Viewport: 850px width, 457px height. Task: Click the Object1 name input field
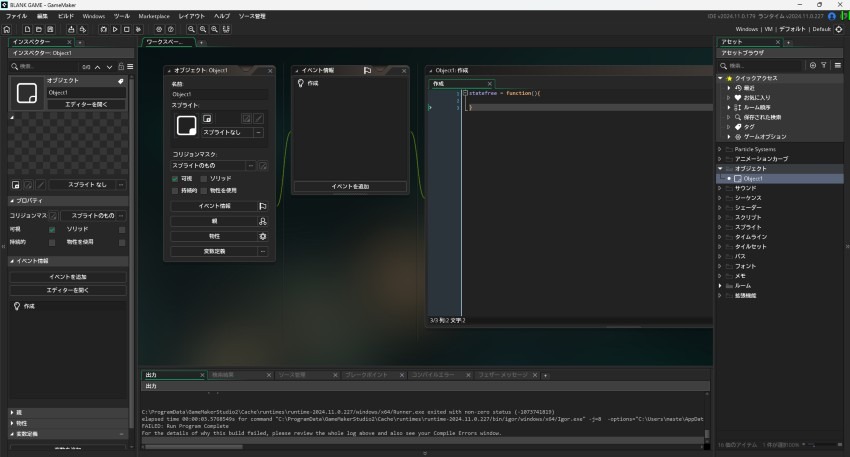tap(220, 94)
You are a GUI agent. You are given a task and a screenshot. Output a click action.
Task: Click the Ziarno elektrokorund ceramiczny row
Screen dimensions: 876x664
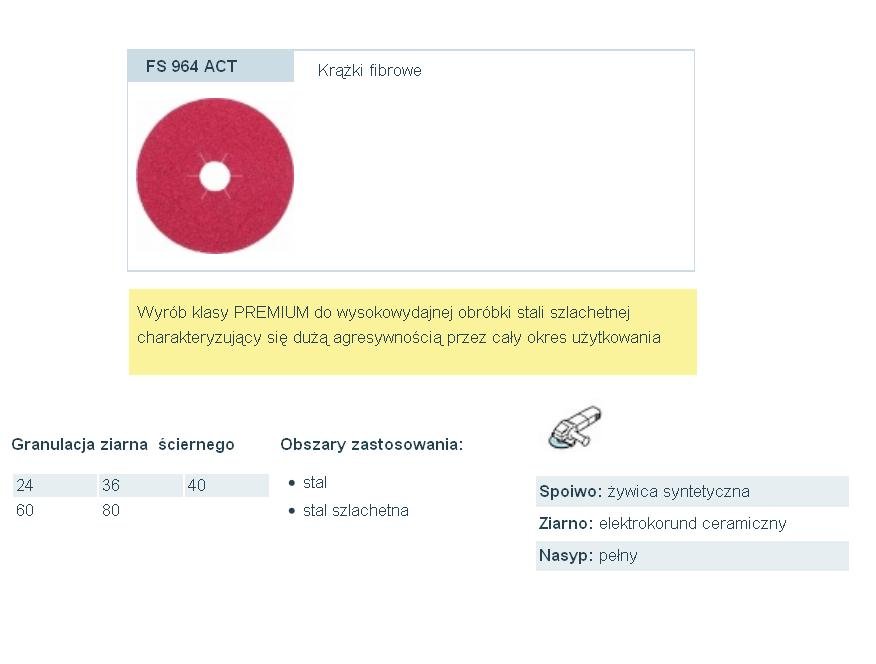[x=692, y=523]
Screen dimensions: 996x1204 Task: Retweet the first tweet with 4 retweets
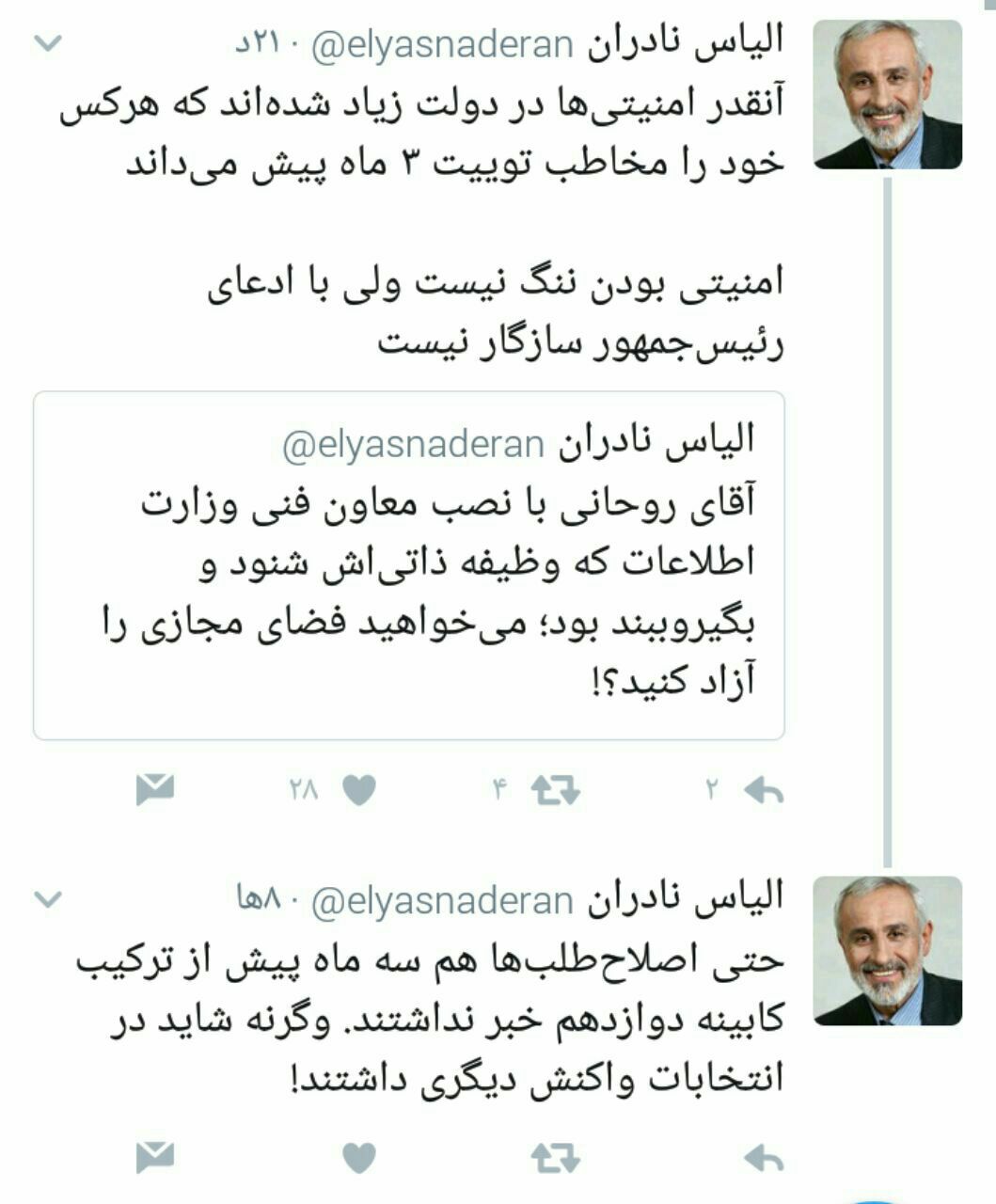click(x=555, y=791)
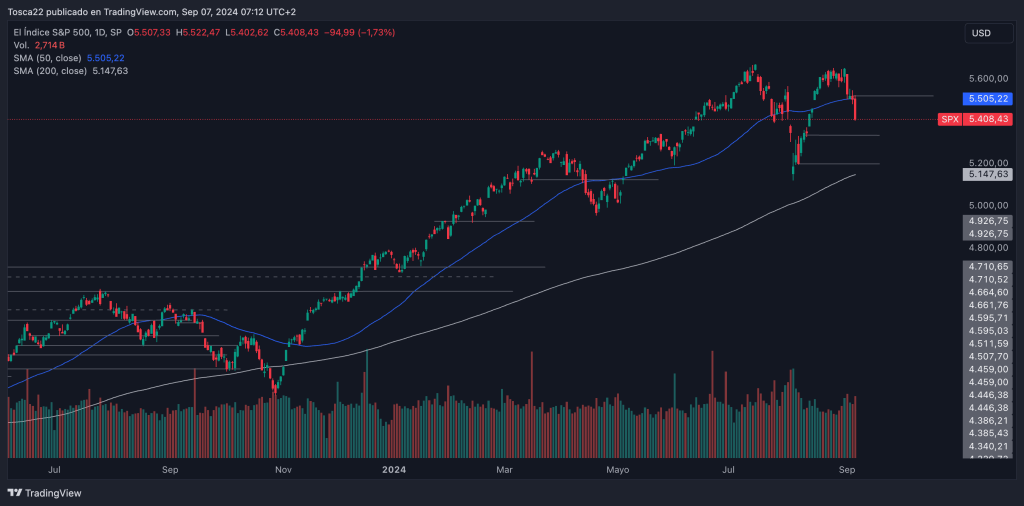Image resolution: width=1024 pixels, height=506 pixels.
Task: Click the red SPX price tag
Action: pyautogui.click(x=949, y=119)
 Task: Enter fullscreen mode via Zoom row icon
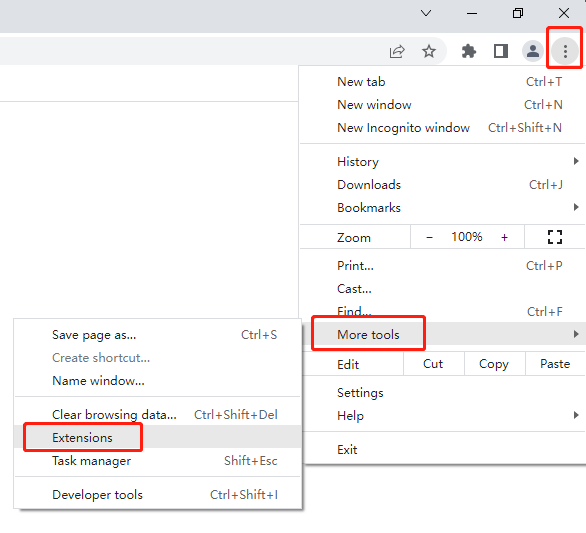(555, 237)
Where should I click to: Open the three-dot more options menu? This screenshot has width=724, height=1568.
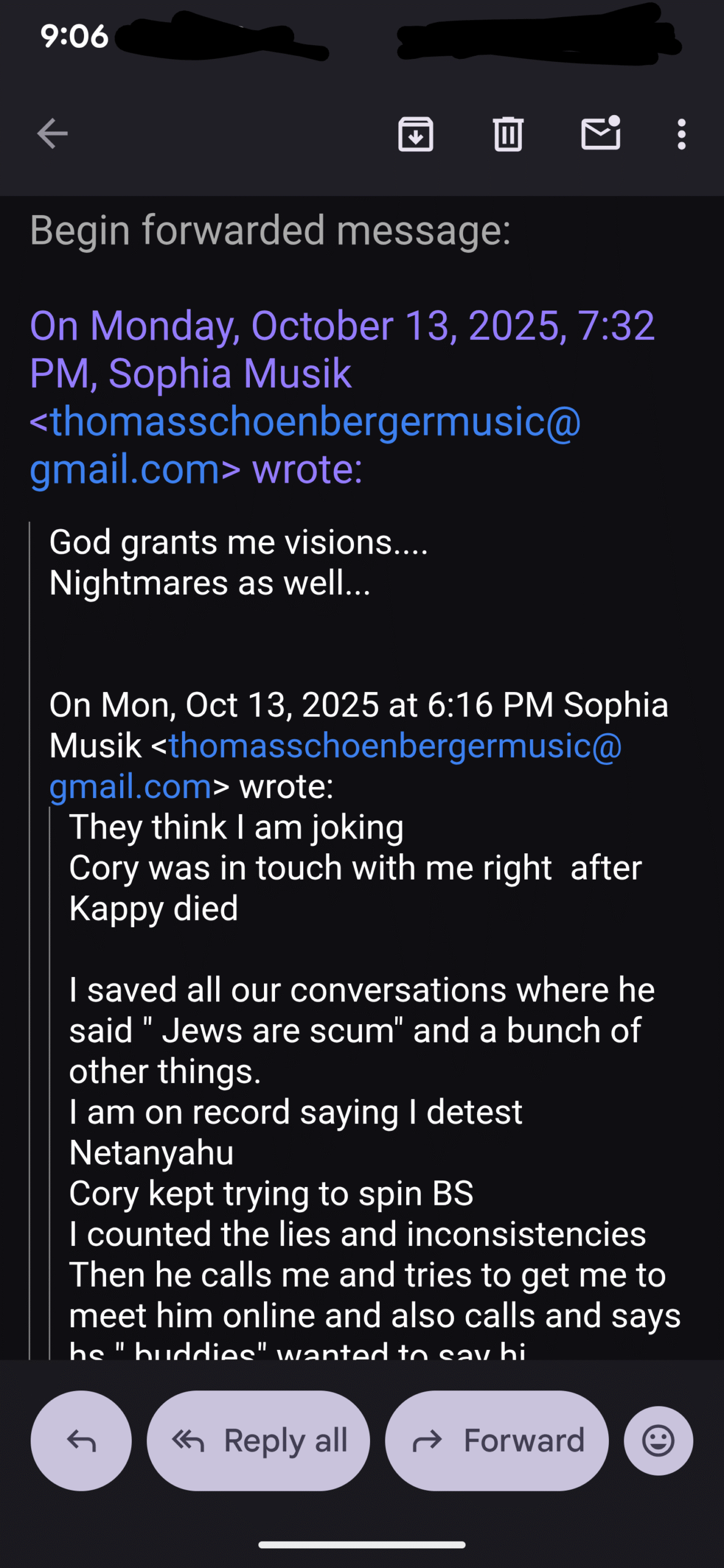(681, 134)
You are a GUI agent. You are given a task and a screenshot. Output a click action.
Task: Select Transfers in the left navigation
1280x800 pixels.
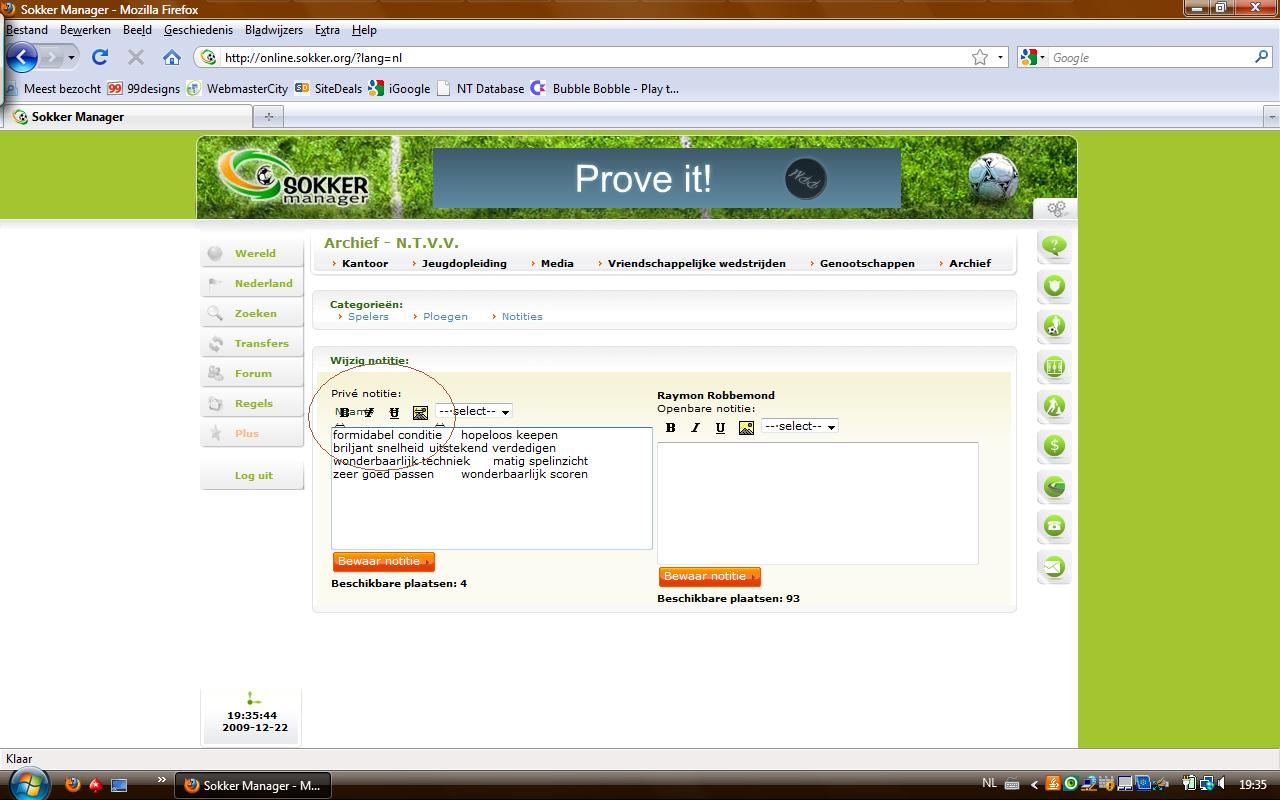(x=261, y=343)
------------
● **INSTRUCTIONS TO FOLLOW**:
What is wanted is the listing, written out exactly, with each picture removed.

● **SOLUTION FOR THIS TASK**:
Viewport: 850px width, 457px height. Task: Click the Object1 name input field
tap(220, 94)
You are a GUI agent. You are given a task and a screenshot. Output a click action.
Task: Click the Ziarno elektrokorund ceramiczny row
Screen dimensions: 876x664
[x=692, y=523]
Screen dimensions: 996x1204 Task: Retweet the first tweet with 4 retweets
click(x=555, y=791)
Image resolution: width=1024 pixels, height=506 pixels.
Task: Click the red SPX price tag
Action: pyautogui.click(x=949, y=119)
 Task: Enter fullscreen mode via Zoom row icon
(555, 237)
Where should I click to: Open the three-dot more options menu? This screenshot has width=724, height=1568.
(681, 134)
You are a GUI agent. You are given a task and a screenshot. Output a click action.
Task: Select Transfers in the left navigation
1280x800 pixels.
(x=261, y=343)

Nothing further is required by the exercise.